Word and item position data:
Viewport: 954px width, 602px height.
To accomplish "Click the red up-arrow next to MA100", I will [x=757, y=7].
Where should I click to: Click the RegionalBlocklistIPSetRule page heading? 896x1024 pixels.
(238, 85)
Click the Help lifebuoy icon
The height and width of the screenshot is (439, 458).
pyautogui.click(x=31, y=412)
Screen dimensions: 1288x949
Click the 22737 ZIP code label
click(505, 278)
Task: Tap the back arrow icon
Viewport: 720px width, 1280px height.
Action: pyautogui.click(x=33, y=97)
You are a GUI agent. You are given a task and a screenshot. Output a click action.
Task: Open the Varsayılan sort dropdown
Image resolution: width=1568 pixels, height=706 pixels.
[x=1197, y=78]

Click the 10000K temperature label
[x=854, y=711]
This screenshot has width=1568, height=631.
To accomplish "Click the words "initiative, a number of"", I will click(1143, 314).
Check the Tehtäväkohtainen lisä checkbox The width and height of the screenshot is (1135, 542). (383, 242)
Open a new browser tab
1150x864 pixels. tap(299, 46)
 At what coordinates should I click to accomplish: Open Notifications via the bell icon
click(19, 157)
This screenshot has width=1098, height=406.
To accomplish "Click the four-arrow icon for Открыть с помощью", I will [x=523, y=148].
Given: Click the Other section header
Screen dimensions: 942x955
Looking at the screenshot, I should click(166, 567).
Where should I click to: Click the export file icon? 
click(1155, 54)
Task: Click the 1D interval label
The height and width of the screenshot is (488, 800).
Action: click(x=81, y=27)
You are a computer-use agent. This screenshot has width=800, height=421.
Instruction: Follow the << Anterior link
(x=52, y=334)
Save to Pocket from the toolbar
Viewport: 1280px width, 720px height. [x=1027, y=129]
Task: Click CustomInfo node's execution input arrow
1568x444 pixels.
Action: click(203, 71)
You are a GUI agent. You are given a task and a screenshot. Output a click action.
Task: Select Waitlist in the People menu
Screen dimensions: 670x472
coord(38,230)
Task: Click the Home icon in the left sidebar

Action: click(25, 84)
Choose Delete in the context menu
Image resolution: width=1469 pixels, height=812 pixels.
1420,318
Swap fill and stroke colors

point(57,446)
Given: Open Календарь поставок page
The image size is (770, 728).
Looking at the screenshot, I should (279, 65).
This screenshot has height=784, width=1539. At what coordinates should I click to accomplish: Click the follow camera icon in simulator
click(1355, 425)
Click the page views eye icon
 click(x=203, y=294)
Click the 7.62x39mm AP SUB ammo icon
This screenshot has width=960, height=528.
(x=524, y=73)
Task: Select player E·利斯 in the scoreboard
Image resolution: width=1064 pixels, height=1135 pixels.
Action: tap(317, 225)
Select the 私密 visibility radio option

[EXERCISE DIRECTIONS] Find and copy every line in the listing above that contains the word "will". Letter case must match.

[WORKED ANSWER]
To accomplish "Click the red up-arrow next to MA100", I will [x=757, y=7].
To accomplish "Click the words "initiative, a number of"", I will click(1143, 314).
To accomplish "Click the four-arrow icon for Открыть с помощью", I will [x=523, y=148].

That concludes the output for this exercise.